Problem: Reproduce the portion of the listing below that begins with the line containing "The height and width of the screenshot is (1136, 640)." and ends with the line containing "Image resolution: width=1074", including both of those lines.

◇ ◇ ◇ ◇

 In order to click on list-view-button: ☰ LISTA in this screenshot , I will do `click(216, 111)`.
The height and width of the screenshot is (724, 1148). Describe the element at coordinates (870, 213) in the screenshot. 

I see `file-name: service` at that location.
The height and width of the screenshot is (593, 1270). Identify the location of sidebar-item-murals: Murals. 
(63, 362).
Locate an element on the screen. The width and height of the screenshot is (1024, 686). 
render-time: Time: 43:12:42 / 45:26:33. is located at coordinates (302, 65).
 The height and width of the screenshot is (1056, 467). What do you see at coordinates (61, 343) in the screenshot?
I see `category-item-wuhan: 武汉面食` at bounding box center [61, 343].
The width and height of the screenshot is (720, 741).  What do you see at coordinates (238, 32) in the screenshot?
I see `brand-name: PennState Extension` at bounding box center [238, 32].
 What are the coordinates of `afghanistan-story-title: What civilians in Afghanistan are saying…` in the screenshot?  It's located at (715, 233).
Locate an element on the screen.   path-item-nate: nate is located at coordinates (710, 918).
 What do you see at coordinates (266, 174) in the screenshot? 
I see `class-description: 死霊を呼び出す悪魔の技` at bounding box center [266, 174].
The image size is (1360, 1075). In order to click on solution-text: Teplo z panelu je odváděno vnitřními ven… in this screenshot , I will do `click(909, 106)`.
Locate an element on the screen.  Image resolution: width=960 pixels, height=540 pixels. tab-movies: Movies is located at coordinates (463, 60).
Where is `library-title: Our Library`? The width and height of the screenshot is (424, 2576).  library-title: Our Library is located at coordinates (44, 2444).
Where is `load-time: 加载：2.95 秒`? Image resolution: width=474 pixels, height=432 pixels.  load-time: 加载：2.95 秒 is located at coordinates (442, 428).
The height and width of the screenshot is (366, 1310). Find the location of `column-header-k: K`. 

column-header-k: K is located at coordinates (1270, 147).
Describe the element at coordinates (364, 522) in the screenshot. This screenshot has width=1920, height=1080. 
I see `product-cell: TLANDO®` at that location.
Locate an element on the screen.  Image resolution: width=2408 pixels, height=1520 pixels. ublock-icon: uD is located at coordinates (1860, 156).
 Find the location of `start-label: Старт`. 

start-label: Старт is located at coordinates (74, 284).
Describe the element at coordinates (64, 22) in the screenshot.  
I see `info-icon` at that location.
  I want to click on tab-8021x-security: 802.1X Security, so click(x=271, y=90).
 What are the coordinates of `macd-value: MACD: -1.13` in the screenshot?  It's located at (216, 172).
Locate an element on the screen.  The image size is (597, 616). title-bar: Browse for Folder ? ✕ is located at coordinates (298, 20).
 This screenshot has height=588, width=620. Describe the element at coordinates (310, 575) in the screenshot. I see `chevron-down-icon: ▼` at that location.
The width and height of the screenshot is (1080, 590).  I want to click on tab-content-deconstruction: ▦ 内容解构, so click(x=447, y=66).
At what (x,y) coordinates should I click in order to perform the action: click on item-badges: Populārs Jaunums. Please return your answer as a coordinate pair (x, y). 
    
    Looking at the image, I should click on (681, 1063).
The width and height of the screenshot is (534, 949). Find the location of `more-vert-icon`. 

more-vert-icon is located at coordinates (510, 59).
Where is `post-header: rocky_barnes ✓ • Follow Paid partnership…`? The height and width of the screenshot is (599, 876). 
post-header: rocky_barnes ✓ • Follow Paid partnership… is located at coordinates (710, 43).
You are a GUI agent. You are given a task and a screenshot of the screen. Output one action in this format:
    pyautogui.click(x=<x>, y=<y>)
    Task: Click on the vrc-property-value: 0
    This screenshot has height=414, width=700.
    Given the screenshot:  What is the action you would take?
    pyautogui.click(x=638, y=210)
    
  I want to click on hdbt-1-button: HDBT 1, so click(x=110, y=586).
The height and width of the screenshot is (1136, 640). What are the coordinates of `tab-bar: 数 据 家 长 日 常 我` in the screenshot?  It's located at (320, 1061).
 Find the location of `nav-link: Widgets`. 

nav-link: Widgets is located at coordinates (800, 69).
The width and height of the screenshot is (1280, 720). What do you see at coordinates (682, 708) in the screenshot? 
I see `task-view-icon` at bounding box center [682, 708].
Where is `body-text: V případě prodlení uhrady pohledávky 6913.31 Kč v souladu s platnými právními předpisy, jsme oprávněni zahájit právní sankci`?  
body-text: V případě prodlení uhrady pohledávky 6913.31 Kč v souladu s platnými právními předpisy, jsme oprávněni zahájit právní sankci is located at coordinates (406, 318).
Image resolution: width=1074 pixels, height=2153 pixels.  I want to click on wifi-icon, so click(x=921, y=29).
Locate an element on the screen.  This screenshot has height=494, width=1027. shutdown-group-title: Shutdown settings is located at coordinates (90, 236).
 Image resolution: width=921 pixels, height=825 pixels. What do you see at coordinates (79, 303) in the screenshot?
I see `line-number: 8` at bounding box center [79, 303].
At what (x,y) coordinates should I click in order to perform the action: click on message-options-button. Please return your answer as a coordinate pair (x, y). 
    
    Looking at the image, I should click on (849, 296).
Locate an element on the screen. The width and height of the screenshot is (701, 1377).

◇ ◇ ◇ ◇

Response area:
The height and width of the screenshot is (1136, 640). What are the coordinates of `tab-bar: 数 据 家 长 日 常 我` in the screenshot?  It's located at (320, 1061).
 Find the location of `nav-link: Widgets`. 

nav-link: Widgets is located at coordinates (800, 69).
The width and height of the screenshot is (1280, 720). What do you see at coordinates (682, 708) in the screenshot? 
I see `task-view-icon` at bounding box center [682, 708].
Where is `body-text: V případě prodlení uhrady pohledávky 6913.31 Kč v souladu s platnými právními předpisy, jsme oprávněni zahájit právní sankci`?  
body-text: V případě prodlení uhrady pohledávky 6913.31 Kč v souladu s platnými právními předpisy, jsme oprávněni zahájit právní sankci is located at coordinates (406, 318).
Image resolution: width=1074 pixels, height=2153 pixels.  I want to click on wifi-icon, so click(x=921, y=29).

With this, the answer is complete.